• Exercise requirements: Write out each of the items below word for word.

# start of Supplied records

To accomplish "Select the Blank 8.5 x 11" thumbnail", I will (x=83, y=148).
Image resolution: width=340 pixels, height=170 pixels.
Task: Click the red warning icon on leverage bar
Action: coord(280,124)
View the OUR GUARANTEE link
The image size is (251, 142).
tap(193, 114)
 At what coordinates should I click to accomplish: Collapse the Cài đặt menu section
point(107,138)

# end of Supplied records

• Finished task:
To accomplish "Select the Blank 8.5 x 11" thumbnail", I will (x=83, y=148).
Image resolution: width=340 pixels, height=170 pixels.
Task: Click the red warning icon on leverage bar
Action: coord(280,124)
View the OUR GUARANTEE link
The image size is (251, 142).
tap(193, 114)
 At what coordinates should I click to accomplish: Collapse the Cài đặt menu section
point(107,138)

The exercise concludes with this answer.